Recent studies have reported the incidence of superior facet joint violation using percutaneous techniques. These techniques have not been compared with the open midline approach. An increased incidence of superior facet violation may lead to adjacent-segment disease. In this paper, the authors' goal is to compare the rate of superior facet violation with the use of percutaneously placed pedicle screws versus midline approach open placement.
Patients who underwent a single-level fusion using a percutaneous approach from L-1 to S-1 who had undergone CT scanning within 1 year after surgery were identified. A cohort who underwent open fusion matched by level of surgery was identified. All CT scans were reviewed by 3 fellowship-trained spine surgeons to determine the degree of facet violation. The final categorization for each screw was based on the most frequent reading among the 6 evaluations. The Fisher test was used to determine the association of facet violation with approach.
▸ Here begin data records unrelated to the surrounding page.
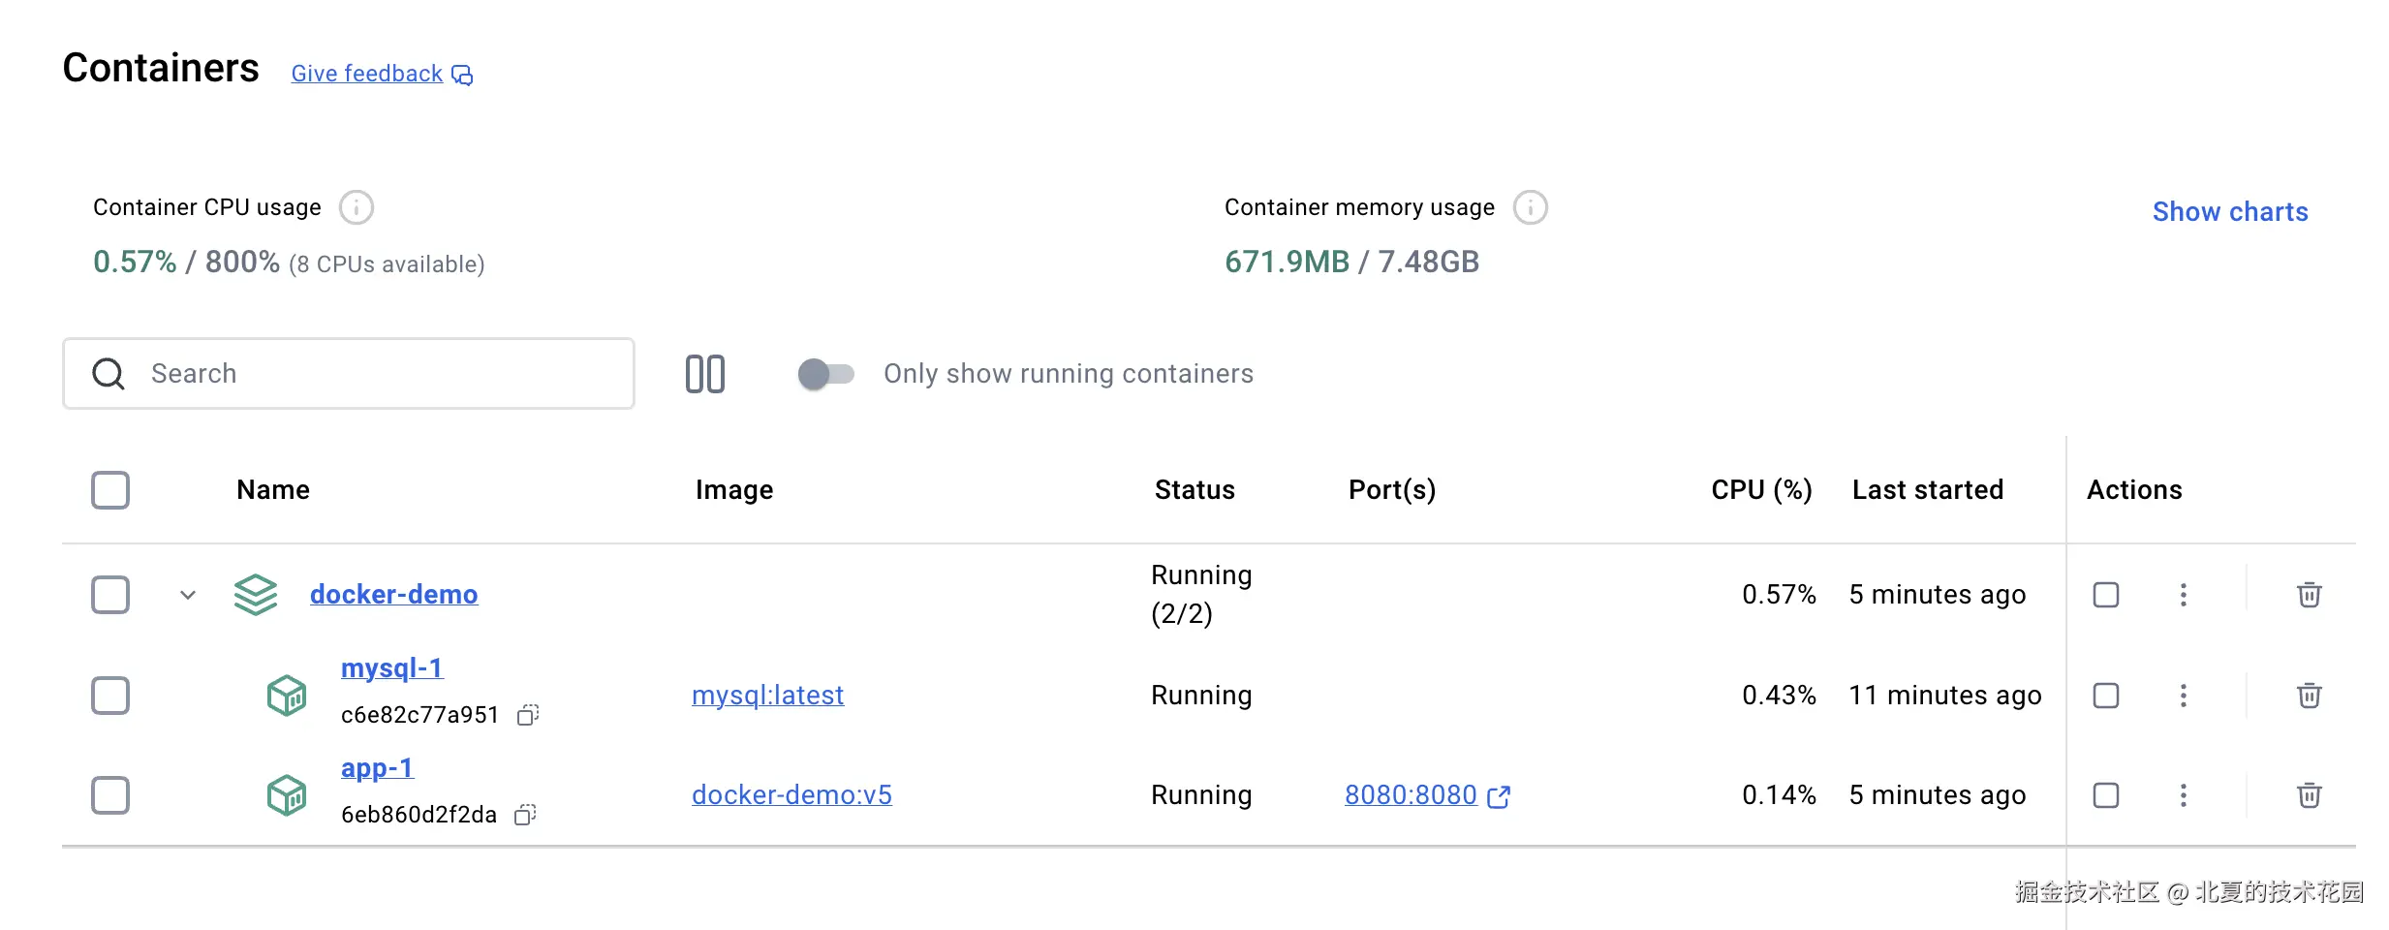
Task: Toggle only show running containers
Action: [x=825, y=374]
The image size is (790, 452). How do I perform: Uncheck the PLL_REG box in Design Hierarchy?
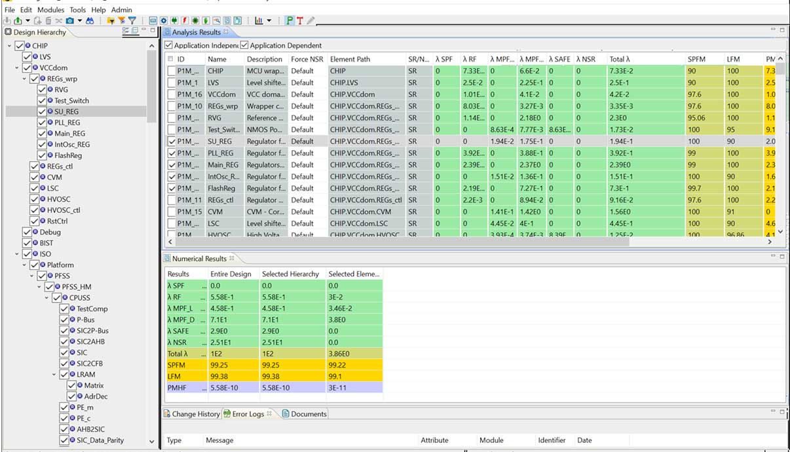(x=42, y=122)
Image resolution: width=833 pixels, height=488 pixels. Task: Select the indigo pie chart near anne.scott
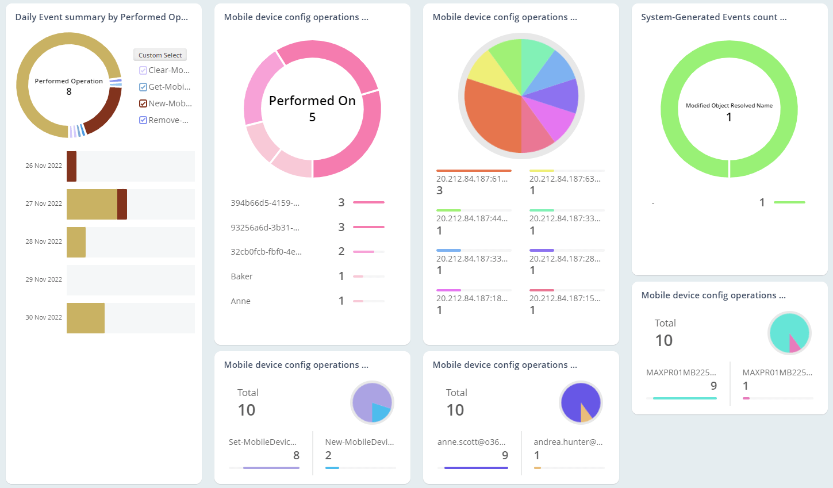(x=581, y=402)

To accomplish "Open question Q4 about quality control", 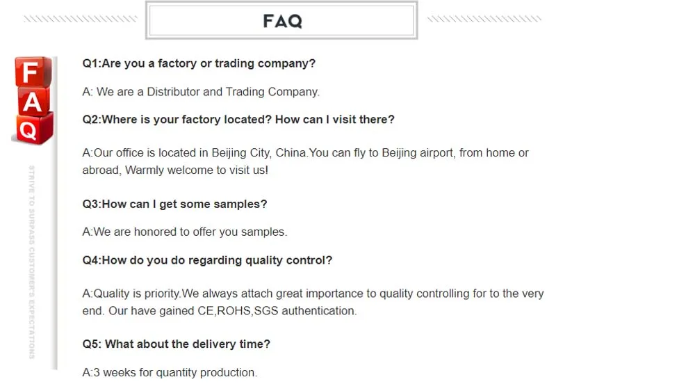I will pyautogui.click(x=207, y=260).
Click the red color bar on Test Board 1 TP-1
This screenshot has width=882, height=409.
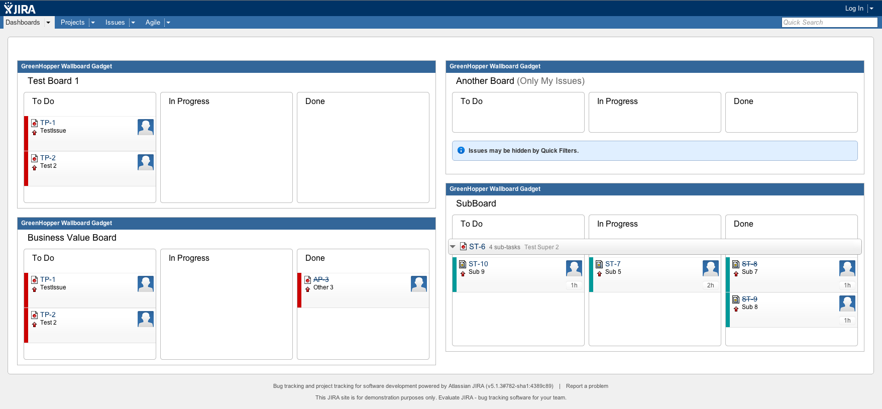tap(26, 133)
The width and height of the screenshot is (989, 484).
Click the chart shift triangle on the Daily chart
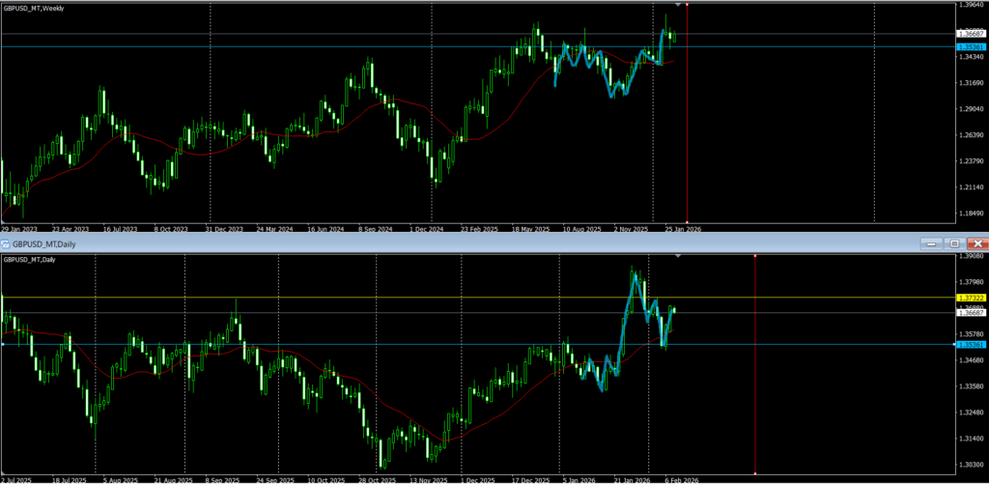pos(679,256)
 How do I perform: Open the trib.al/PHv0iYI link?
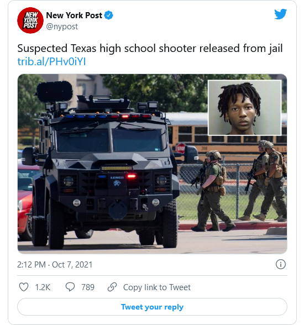tap(51, 61)
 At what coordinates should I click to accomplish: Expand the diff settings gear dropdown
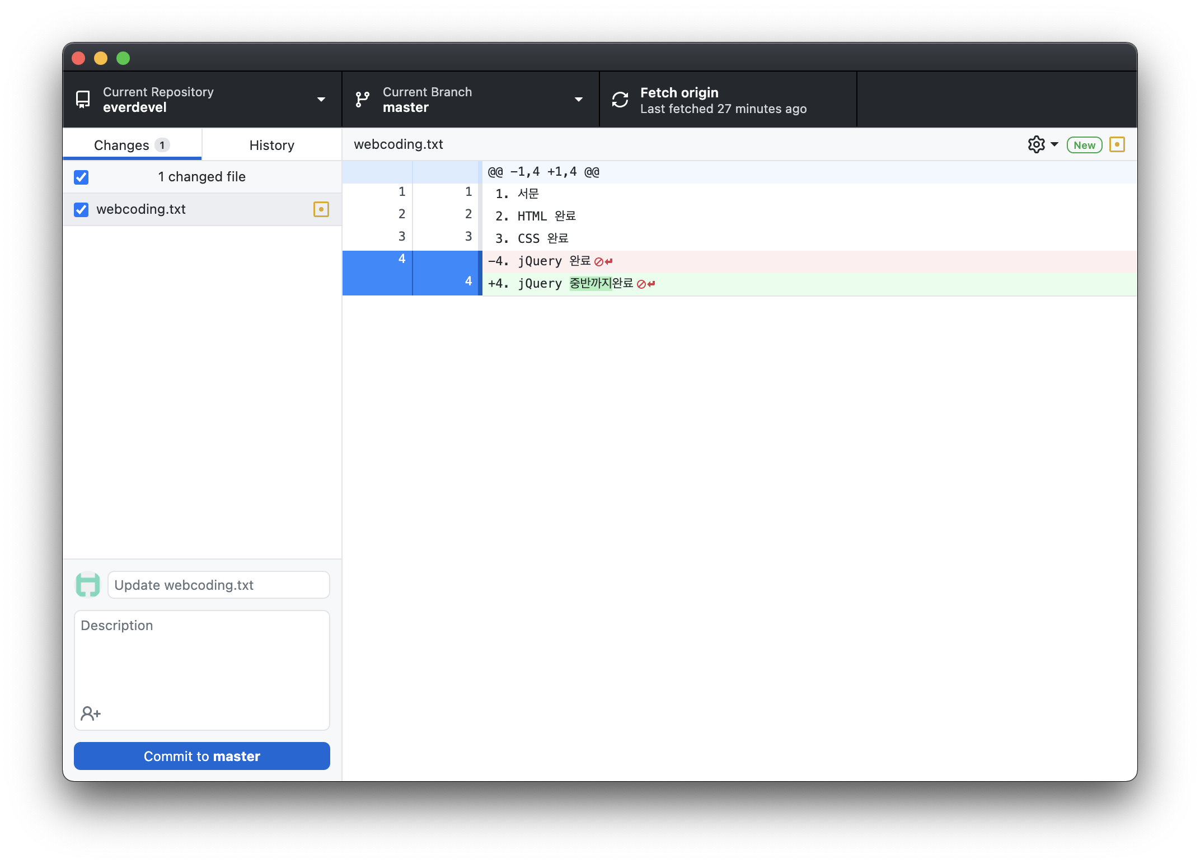[x=1044, y=144]
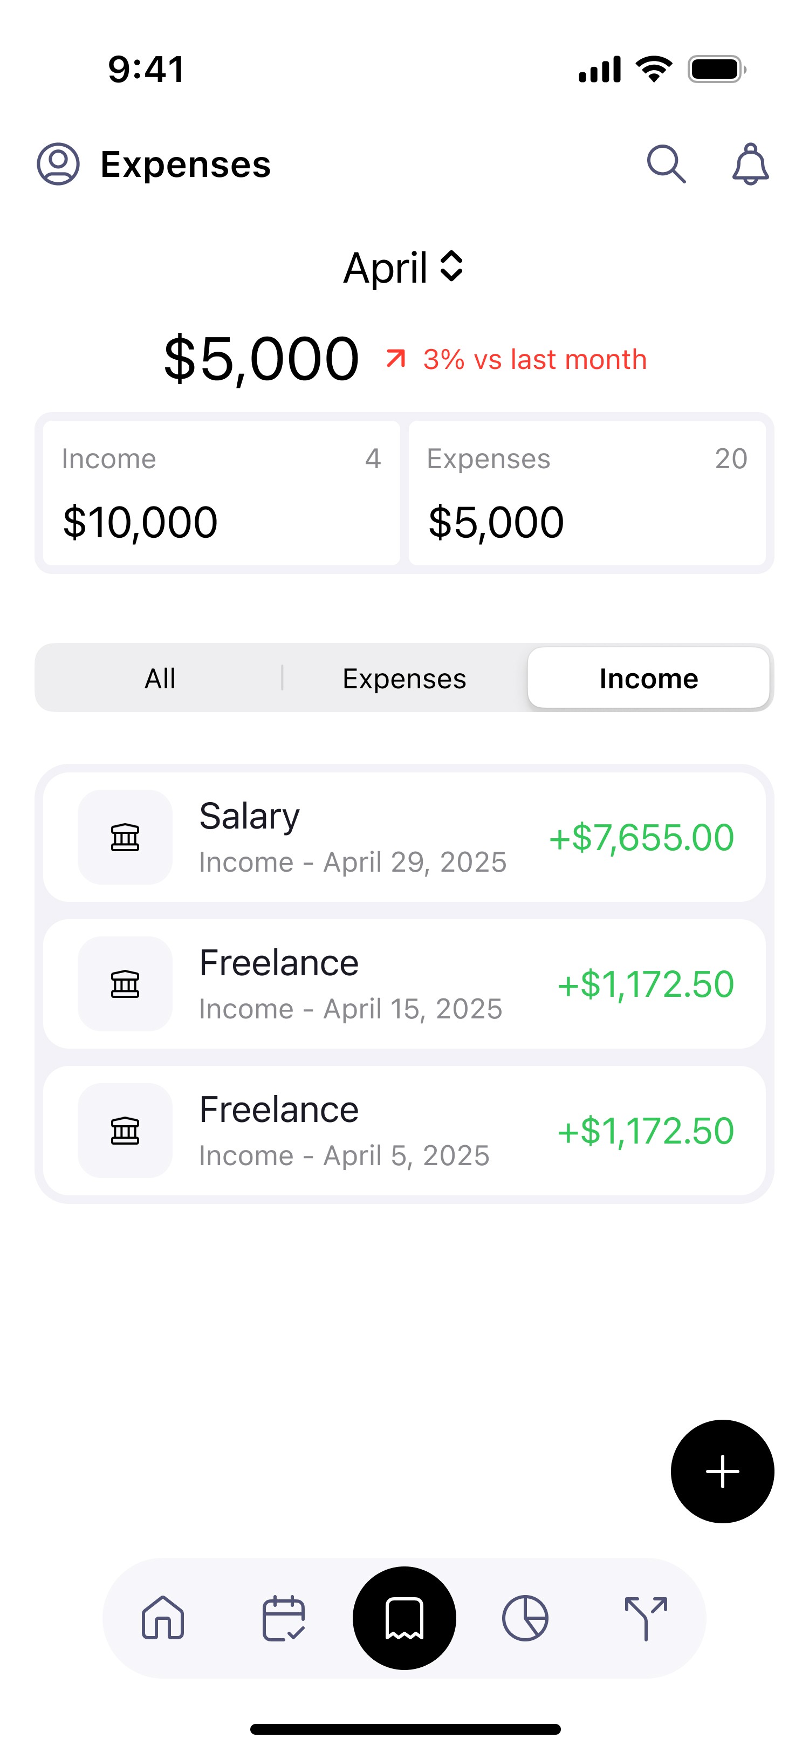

There were 66 patients in each group. Patients in the Percutaneous group were younger (mean 42.5 years) than those in the Open group (mean 57.8 years, p = 0.000). There was no statistically significant difference in sex distribution, surgical levels fused, or time between surgery and CT scan between the groups. Thirty-six (13.6%) of 264 screws in the percutaneous and 16 (6%) of 263 screws in the Open group were in the facet joint (p = 0.005). Of these, 17 (12%) of the 132 proximal screws in the percutaneous and 7 (5%) of the 131 proximal screws in the Open group were in the facet joint (p = 0.052).
The use of a percutaneous method to insert pedicle screws results in a statistically significantly higher incidence of facet joint violation, even if only proximal screws are considered. Further studies are needed to determine if this leads to a higher incidence of symptomatic adjacent-level disease.